Try it:
Return every line of the data exactly as it stands.

--- START ---

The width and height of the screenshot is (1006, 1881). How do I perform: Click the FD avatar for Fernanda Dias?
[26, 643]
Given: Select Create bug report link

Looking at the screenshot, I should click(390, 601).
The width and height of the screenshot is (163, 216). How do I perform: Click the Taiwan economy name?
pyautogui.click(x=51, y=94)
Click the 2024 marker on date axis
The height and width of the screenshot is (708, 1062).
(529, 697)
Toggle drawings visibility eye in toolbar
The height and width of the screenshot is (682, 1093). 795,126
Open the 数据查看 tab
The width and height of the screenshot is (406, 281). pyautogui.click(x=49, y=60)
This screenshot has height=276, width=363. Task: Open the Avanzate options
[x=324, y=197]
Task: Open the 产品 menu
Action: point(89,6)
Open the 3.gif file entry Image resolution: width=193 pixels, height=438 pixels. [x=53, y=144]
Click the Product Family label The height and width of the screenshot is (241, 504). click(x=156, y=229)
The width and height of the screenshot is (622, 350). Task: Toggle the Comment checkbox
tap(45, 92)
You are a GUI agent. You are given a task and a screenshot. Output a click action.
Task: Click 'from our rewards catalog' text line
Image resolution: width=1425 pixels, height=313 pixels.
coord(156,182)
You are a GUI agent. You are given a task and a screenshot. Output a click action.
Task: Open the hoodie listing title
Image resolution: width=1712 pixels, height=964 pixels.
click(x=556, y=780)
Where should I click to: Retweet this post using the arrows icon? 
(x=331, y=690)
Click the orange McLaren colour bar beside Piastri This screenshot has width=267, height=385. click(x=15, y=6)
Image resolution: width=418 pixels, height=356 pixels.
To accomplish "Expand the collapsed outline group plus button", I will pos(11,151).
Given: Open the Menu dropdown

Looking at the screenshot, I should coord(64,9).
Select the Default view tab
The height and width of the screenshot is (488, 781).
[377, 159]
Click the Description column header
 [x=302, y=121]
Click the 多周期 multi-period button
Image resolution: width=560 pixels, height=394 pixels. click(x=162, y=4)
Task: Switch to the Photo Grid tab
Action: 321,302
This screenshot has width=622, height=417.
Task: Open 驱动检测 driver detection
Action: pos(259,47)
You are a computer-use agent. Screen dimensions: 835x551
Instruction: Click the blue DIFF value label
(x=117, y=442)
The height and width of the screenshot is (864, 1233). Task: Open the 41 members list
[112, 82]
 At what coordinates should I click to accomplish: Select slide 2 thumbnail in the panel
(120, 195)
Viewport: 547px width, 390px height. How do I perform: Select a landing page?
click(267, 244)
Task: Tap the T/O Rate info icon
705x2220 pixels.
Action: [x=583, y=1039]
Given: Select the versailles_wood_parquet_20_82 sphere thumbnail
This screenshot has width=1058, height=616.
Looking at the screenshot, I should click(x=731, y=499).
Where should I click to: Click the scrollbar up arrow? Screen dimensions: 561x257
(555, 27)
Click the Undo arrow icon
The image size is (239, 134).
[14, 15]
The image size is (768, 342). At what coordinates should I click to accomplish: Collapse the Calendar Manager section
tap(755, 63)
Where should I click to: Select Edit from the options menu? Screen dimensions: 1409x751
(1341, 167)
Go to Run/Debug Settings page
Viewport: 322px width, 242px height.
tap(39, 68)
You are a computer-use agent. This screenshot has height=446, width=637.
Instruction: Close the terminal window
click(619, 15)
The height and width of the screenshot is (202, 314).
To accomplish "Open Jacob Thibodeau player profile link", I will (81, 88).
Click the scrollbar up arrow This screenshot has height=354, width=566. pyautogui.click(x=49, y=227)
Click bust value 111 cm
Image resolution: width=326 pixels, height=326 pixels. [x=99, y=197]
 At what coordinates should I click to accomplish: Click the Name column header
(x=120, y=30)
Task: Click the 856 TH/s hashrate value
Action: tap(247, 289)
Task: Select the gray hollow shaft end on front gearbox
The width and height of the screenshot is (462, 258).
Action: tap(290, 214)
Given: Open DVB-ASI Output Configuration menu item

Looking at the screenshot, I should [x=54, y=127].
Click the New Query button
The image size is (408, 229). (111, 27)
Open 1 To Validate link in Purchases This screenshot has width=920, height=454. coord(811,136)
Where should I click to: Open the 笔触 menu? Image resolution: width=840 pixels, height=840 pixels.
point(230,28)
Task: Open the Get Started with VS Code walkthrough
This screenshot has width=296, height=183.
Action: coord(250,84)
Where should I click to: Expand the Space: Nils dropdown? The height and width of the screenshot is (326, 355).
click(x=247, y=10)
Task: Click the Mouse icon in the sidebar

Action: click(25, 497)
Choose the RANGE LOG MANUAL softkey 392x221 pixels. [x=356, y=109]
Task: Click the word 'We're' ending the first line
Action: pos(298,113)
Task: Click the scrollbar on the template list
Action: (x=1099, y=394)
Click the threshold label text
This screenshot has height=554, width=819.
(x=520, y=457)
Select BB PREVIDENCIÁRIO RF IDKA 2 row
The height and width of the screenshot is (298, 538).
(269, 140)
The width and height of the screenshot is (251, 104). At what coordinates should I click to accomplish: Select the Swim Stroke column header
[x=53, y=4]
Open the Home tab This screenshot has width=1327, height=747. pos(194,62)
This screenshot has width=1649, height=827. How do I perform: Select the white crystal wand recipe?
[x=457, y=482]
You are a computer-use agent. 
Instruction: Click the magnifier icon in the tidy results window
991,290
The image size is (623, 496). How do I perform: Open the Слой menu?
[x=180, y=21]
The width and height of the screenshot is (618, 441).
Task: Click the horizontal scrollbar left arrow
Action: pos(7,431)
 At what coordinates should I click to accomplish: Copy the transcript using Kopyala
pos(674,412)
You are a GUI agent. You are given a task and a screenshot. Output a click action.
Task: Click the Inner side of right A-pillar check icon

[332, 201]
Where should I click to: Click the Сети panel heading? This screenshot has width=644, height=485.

--- END ---

Worked solution:
The width and height of the screenshot is (1006, 1881). How do I perform: Click the FD avatar for Fernanda Dias?
[26, 643]
Given: Select Create bug report link

Looking at the screenshot, I should click(390, 601).
The width and height of the screenshot is (163, 216). How do I perform: Click the Taiwan economy name?
pyautogui.click(x=51, y=94)
Click the 2024 marker on date axis
The height and width of the screenshot is (708, 1062).
(529, 697)
Toggle drawings visibility eye in toolbar
The height and width of the screenshot is (682, 1093). 795,126
Open the 数据查看 tab
The width and height of the screenshot is (406, 281). pyautogui.click(x=49, y=60)
This screenshot has height=276, width=363. Task: Open the Avanzate options
[x=324, y=197]
Task: Open the 产品 menu
Action: point(89,6)
Open the 3.gif file entry Image resolution: width=193 pixels, height=438 pixels. [x=53, y=144]
Click the Product Family label The height and width of the screenshot is (241, 504). click(x=156, y=229)
The width and height of the screenshot is (622, 350). Task: Toggle the Comment checkbox
tap(45, 92)
You are a GUI agent. You are given a task and a screenshot. Output a click action.
Task: Click 'from our rewards catalog' text line
Image resolution: width=1425 pixels, height=313 pixels.
coord(156,182)
You are a GUI agent. You are given a task and a screenshot. Output a click action.
Task: Open the hoodie listing title
Image resolution: width=1712 pixels, height=964 pixels.
click(x=556, y=780)
Where should I click to: Retweet this post using the arrows icon? 
(x=331, y=690)
Click the orange McLaren colour bar beside Piastri This screenshot has width=267, height=385. click(x=15, y=6)
Image resolution: width=418 pixels, height=356 pixels.
To accomplish "Expand the collapsed outline group plus button", I will pos(11,151).
Given: Open the Menu dropdown

Looking at the screenshot, I should coord(64,9).
Select the Default view tab
The height and width of the screenshot is (488, 781).
[377, 159]
Click the Description column header
 [x=302, y=121]
Click the 多周期 multi-period button
Image resolution: width=560 pixels, height=394 pixels. click(x=162, y=4)
Task: Switch to the Photo Grid tab
Action: 321,302
This screenshot has width=622, height=417.
Task: Open 驱动检测 driver detection
Action: pos(259,47)
You are a computer-use agent. Screen dimensions: 835x551
Instruction: Click the blue DIFF value label
(x=117, y=442)
The height and width of the screenshot is (864, 1233). Task: Open the 41 members list
[112, 82]
 At what coordinates should I click to accomplish: Select slide 2 thumbnail in the panel
(120, 195)
Viewport: 547px width, 390px height. How do I perform: Select a landing page?
click(267, 244)
Task: Tap the T/O Rate info icon
705x2220 pixels.
Action: [x=583, y=1039]
Given: Select the versailles_wood_parquet_20_82 sphere thumbnail
This screenshot has width=1058, height=616.
Looking at the screenshot, I should click(x=731, y=499).
Where should I click to: Click the scrollbar up arrow? Screen dimensions: 561x257
(555, 27)
Click the Undo arrow icon
The image size is (239, 134).
[14, 15]
The image size is (768, 342). At what coordinates should I click to accomplish: Collapse the Calendar Manager section
tap(755, 63)
Where should I click to: Select Edit from the options menu? Screen dimensions: 1409x751
(1341, 167)
Go to Run/Debug Settings page
Viewport: 322px width, 242px height.
tap(39, 68)
You are a computer-use agent. This screenshot has height=446, width=637.
Instruction: Close the terminal window
click(619, 15)
The height and width of the screenshot is (202, 314).
To accomplish "Open Jacob Thibodeau player profile link", I will (81, 88).
Click the scrollbar up arrow This screenshot has height=354, width=566. pyautogui.click(x=49, y=227)
Click bust value 111 cm
Image resolution: width=326 pixels, height=326 pixels. [x=99, y=197]
 At what coordinates should I click to accomplish: Click the Name column header
(x=120, y=30)
Task: Click the 856 TH/s hashrate value
Action: tap(247, 289)
Task: Select the gray hollow shaft end on front gearbox
The width and height of the screenshot is (462, 258).
Action: tap(290, 214)
Given: Open DVB-ASI Output Configuration menu item

Looking at the screenshot, I should [x=54, y=127].
Click the New Query button
The image size is (408, 229). (111, 27)
Open 1 To Validate link in Purchases This screenshot has width=920, height=454. coord(811,136)
Where should I click to: Open the 笔触 menu? Image resolution: width=840 pixels, height=840 pixels.
point(230,28)
Task: Open the Get Started with VS Code walkthrough
This screenshot has width=296, height=183.
Action: coord(250,84)
Where should I click to: Expand the Space: Nils dropdown? The height and width of the screenshot is (326, 355).
click(x=247, y=10)
Task: Click the Mouse icon in the sidebar

Action: click(25, 497)
Choose the RANGE LOG MANUAL softkey 392x221 pixels. [x=356, y=109]
Task: Click the word 'We're' ending the first line
Action: pos(298,113)
Task: Click the scrollbar on the template list
Action: (x=1099, y=394)
Click the threshold label text
This screenshot has height=554, width=819.
(x=520, y=457)
Select BB PREVIDENCIÁRIO RF IDKA 2 row
The height and width of the screenshot is (298, 538).
(269, 140)
The width and height of the screenshot is (251, 104). At what coordinates should I click to accomplish: Select the Swim Stroke column header
[x=53, y=4]
Open the Home tab This screenshot has width=1327, height=747. pos(194,62)
This screenshot has width=1649, height=827. How do I perform: Select the white crystal wand recipe?
[x=457, y=482]
You are a computer-use agent. 
Instruction: Click the magnifier icon in the tidy results window
991,290
The image size is (623, 496). How do I perform: Open the Слой menu?
[x=180, y=21]
The width and height of the screenshot is (618, 441).
Task: Click the horizontal scrollbar left arrow
Action: pos(7,431)
 At what coordinates should I click to accomplish: Copy the transcript using Kopyala
pos(674,412)
You are a GUI agent. You are given a task and a screenshot. Output a click action.
Task: Click the Inner side of right A-pillar check icon

[332, 201]
Where should I click to: Click the Сети panel heading? This screenshot has width=644, height=485.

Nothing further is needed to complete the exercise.